La producción de acero registró un retroceso del 19% en el primer trimestre del año en España debido en parte a cierto efecto anticipatorio ante la entrada en vigor en julio del nuevo régimen de control de importaciones extracomunitarias en la UE, mucho más estricto que el actual. La caída en España es más acusada que en otros países, pero las empresas son optimistas porque se ven ahora protegidas frente a las importaciones desleales.
“En previsión de la entrada en vigor de las nuevas medidas, ha habido mucha mayor importación de producción, a lo que se suma que una de las plantas más grandes de España ha tenido una parada técnica”, ha explicado Carola Hermoso, directora general de Unesid, durante la rueda de prensa previa a la junta anual de la asociación siderúrgica para explicar el fuerte retroceso al inicio del año.
En julio entrará en vigor el nuevo reglamento comunitario que reduce en un 40% las cuotas de importación libre de aranceles y que eleva del 25% al 50% los gravámenes que se aplican a la producción que supere estos volúmenes. Antes de esa fecha, Bruselas debe fijar los países extracomunitarios a los que se aplicarán mayores restricciones.
“Un punto de inflexión” este año
“El 2026 tiene que ser un punto de inflexión”, ha afirmado el presidente de Unesid, Bernardo Velázquez. “La industria está en el centro del debate europeo y la siderurgia es la punta de lanza”, ha señalado. “Estamos ilusionados” y confiados en “una recuperación” a partir del 2027, ha añadido en alusión a la entrada en vigor del CBAM, que es como se conoce por sus siglas en inglés el Mecanismo de Ajuste en Frontera por Carbono que grava las importaciones basándose en su impacto ambiental.
El mercado global del acero, aseguran las empresas españolas, adolece de un problema de sobrecapacidad provocado sobre todo por China, que elevó el año pasado un 12% sus exportaciones, hasta niveles récord. Una de cada tres toneladas de acero consumidas en España procede ya de terceros países, afirma Unesid. La sobrecapacidad asciende a 640 millones de toneladas.

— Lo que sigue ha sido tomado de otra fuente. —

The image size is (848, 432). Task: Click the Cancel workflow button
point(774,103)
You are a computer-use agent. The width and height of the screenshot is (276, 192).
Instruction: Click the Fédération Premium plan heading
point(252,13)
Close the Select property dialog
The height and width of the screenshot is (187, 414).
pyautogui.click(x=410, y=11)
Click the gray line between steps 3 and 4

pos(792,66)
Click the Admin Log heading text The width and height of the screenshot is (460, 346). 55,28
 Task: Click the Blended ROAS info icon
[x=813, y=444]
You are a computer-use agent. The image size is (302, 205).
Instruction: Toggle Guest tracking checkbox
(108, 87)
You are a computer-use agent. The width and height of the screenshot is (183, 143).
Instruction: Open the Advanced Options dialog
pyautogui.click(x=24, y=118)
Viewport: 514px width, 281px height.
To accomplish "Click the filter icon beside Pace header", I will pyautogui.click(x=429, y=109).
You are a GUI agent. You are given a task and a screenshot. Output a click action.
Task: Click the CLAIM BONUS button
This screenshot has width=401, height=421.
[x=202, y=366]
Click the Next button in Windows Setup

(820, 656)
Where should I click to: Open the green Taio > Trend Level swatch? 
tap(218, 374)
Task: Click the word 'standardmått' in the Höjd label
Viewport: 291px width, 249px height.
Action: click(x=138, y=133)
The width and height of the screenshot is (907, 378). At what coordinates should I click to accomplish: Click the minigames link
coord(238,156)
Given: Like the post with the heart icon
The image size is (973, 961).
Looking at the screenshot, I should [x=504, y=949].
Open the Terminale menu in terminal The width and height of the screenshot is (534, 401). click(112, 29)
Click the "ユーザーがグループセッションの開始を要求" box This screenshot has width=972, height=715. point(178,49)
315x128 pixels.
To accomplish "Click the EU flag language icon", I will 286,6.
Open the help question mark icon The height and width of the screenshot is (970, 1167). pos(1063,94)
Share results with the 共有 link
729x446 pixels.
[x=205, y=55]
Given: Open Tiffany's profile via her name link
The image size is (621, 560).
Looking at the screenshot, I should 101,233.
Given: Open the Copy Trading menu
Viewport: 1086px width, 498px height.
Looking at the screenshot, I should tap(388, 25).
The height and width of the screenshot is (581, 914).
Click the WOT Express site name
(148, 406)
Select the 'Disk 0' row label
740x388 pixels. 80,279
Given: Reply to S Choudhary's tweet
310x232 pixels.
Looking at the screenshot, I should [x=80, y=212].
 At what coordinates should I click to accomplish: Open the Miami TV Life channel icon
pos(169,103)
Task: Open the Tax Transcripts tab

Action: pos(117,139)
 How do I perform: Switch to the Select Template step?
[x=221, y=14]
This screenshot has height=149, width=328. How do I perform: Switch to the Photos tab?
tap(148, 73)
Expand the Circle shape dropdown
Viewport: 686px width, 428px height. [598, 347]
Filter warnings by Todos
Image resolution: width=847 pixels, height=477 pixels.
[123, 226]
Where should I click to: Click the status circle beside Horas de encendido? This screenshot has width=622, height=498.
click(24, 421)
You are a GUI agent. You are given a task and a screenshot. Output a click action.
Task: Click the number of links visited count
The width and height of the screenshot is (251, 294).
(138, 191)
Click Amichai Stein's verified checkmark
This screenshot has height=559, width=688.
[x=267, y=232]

“Europa está sufriendo una crisis industrial importante”, ha afirmado Velázquez, después de comentar que los niveles de producción actuales se encuentran todavía por debajo de los registrados en el 2018. Se ha mostrado además partidario de aplicar el Made in Europe, sobre todo para que las obras públicas se confíen sobre todo a empresas europeas.
Hermoso ha calificado además de “bastante positivas” las medidas del plan de choque del Gobierno frente a los efectos de la guerra en Irán, que han reducido en cerca del 14% el coste energético de la siderurgia. En la reunión de esta semana del sector con el ministro de Economía, Carlos Cuerpo, las empresas le han pedido que las medidas tengan “carácter estructural”.
La siderurgia pide a Cuerpo que convierta en estructurales las medidas contra la guerra en Irán
“Tenemos un problema estructural de base que tenemos que atacar”, ha afirmado. Entre otras peticiones, Unesid está trasladando que el Gobierno eleve a 1.000 millones de euros las compensaciones por los sobrecostes del CO2, a la vista de que se van a incluir a unos 20 sectores nuevos en este mecanismo.
Para este año, la previsión es que la demanda de acero aumente un 0,4% en Europa, según la asociación Eurofer, y entre el 0,5% y el 0,6% en España, según Unesid. “Todo ello apoyado en el nuevo instrumento de defensa comercial”, ha precisado Hermoso.
Entre las quejas de Unesid figuran las relacionadas con el precio de la electricidad, que acaba superando el de otros países europeos tras la aplicación de impuestos y peajes, y el del elevado absentismo laboral.